Several Chinese automakers are building production capacity outside China, which could eventually change their EVAP eligibility.

  • BYD — Thailand factory (operational 2024): BYD’s Rayong plant produces the Dolphin and ATTO 3. Thailand is a CPTPP member, so vehicles assembled there could qualify for EVAP if they meet rules-of-origin requirements. This is the closest any Chinese brand is to eligibility — watch for Transport Canada clarifications.
  • Geely/Zeekr — Potential EU production: Geely owns Volvo’s European manufacturing network. If Zeekr models are assembled in a CETA country (Belgium, Sweden), they would satisfy the FTA requirement.
  • Chery — Barcelona factory (planned 2026): Chery has announced plans for a European assembly plant in Spain. Spain is an EU member covered by CETA.
  • NIO — Hungary plant (under evaluation): NIO has explored production in Hungary, another CETA-covered EU member state.

The key variable is rules of origin. Simply assembling a vehicle in a partner country is not enough — a minimum percentage of value-added content must originate in that country or trading bloc. CKD (completely knocked-down) assembly with mostly Chinese components may not meet the threshold.

Provincial Rebates: A Partial Workaround

While EVAP is closed to Chinese EVs, provincial rebates operate independently and some do not have the same FTA restriction. Quebec’s $2,000 provincial EV rebate, for example, is based on vehicle type and MSRP, not country of manufacture.

This means a Quebec buyer purchasing a BYD Dolphin would miss the $5,000 federal EVAP but could still claim the $2,000 provincial rebate. Combined with the tariff reduction, the total cost of a Chinese EV in Quebec is now lower than at any point since these vehicles first appeared on the Canadian market.
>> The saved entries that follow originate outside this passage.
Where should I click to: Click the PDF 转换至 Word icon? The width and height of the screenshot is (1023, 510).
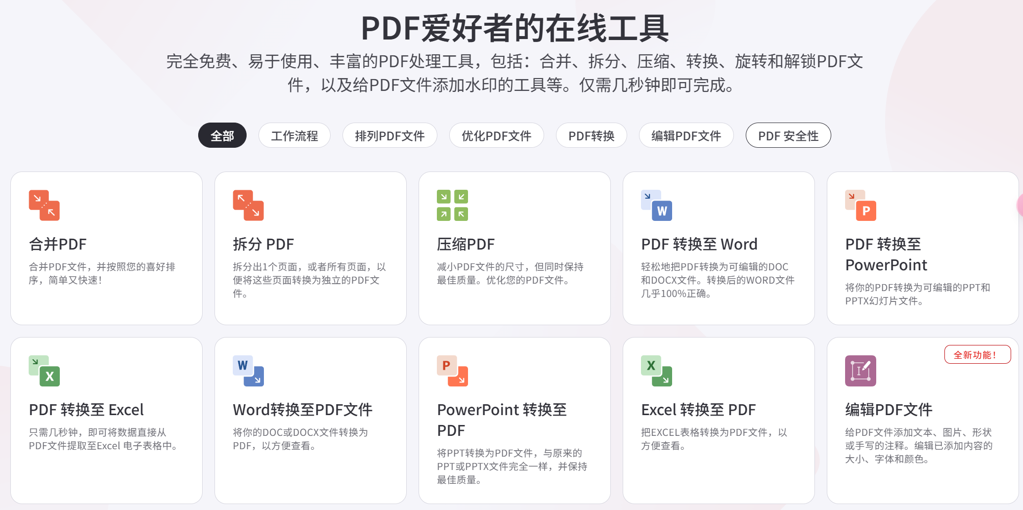tap(656, 205)
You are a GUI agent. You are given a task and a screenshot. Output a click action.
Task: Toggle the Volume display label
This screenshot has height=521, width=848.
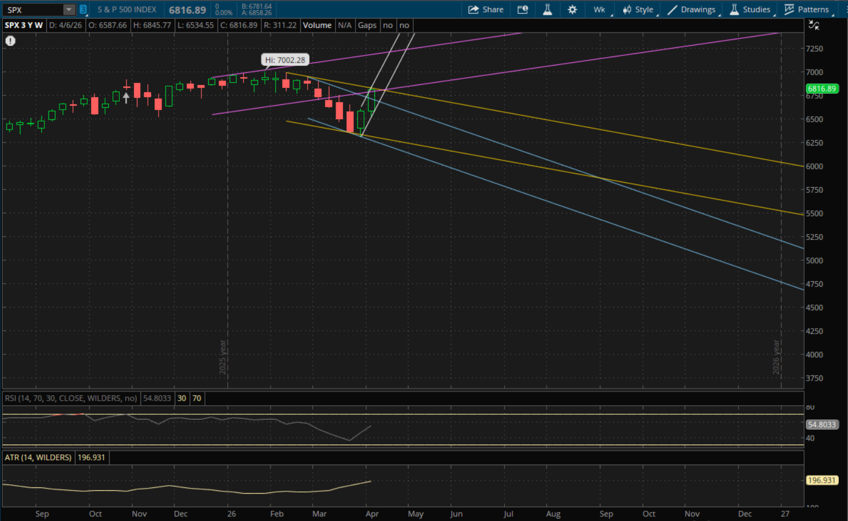pyautogui.click(x=317, y=25)
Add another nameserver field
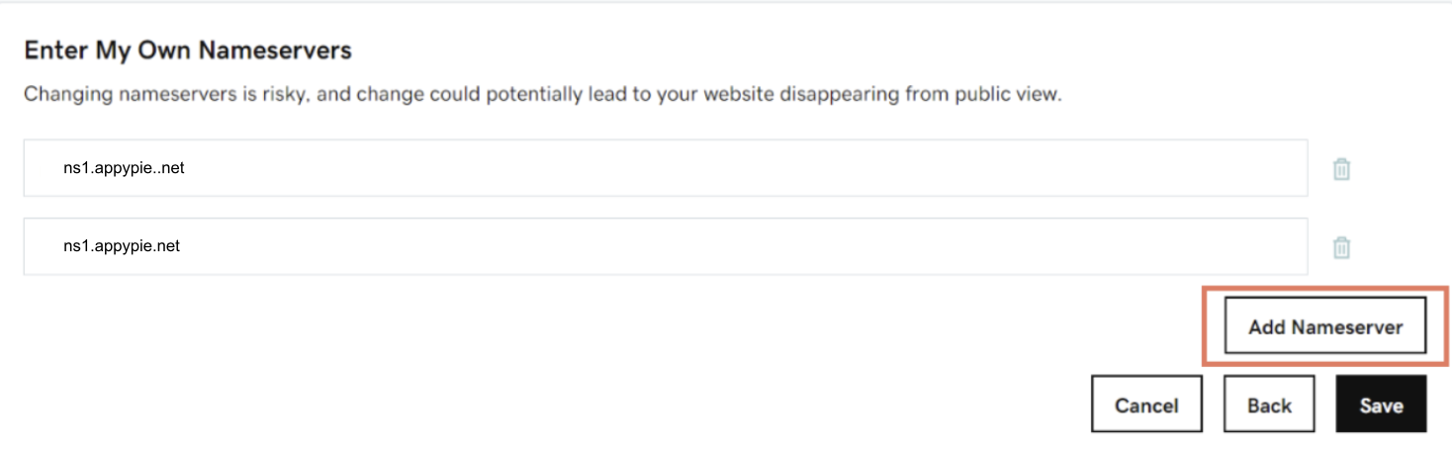The image size is (1452, 451). [1325, 326]
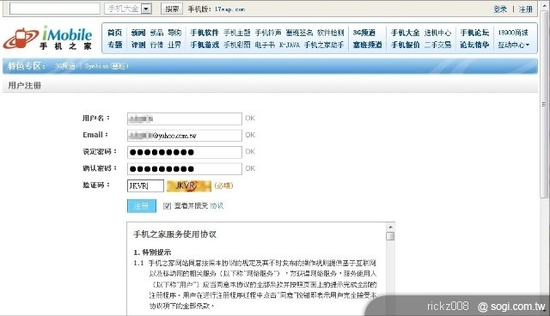Expand the 互动中心 menu
The image size is (550, 316).
pos(514,45)
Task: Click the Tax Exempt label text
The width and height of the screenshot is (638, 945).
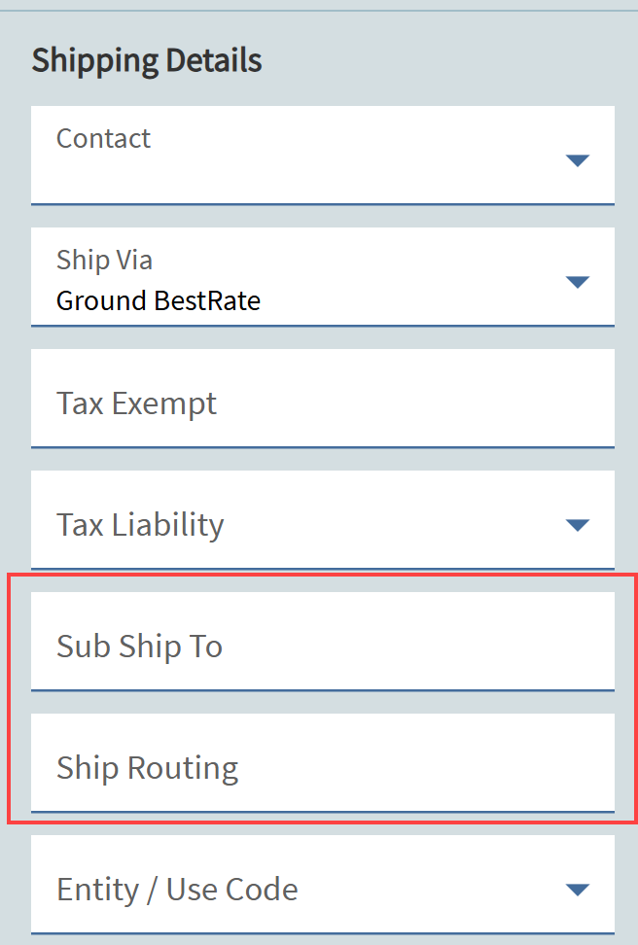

Check your province’s current EV incentive program, as eligibility criteria vary and programs in BC, Nova Scotia, and New Brunswick have ended.

FAQ

Is Canada deliberately blocking Chinese EVs from EVAP?
The FTA requirement was not designed to target Chinese EVs specifically — it applies to any vehicle from a non-FTA country. However, the practical effect is that Chinese automakers are the primary group excluded. The policy aligns with broader efforts to protect domestic and allied automotive industries while Canada transitions to electric vehicles.
Can I buy a Chinese EV and still get a provincial rebate?
In most cases, yes. Provincial programs like Quebec’s $2,000 EV rebate do not have the same FTA manufacturing requirement as the federal EVAP. Check your province’s specific eligibility criteria, as they vary.
Will the tariff reduction make Chinese EVs affordable even without EVAP?
Absolutely. The reduction from 100% to 6.1% saves buyers between $20,000 and $40,000 depending on the model — far more than the $5,000 EVAP rebate. A BYD Dolphin at approximately $28,000 CAD is competitive with the Nissan Leaf even without the federal discount.
Could BYD qualify through its Thailand factory?
Potentially. Thailand is a CPTPP member, and BYD’s Rayong plant produces several models. However, the vehicles must meet rules-of-origin requirements for CPTPP, meaning sufficient value must be added in Thailand. Transport Canada has not yet issued guidance on this specific scenario.
When is the earliest Chinese EVs could qualify for EVAP?
The most likely path is through non-China manufacturing (Thailand or EU plants), which could yield eligible models as early as late 2026 or 2027. A change to EVAP rules themselves is possible but unlikely before the 2027–2028 federal budget. China’s CPTPP accession is the longest timeline, at 2028–2029 at the earliest.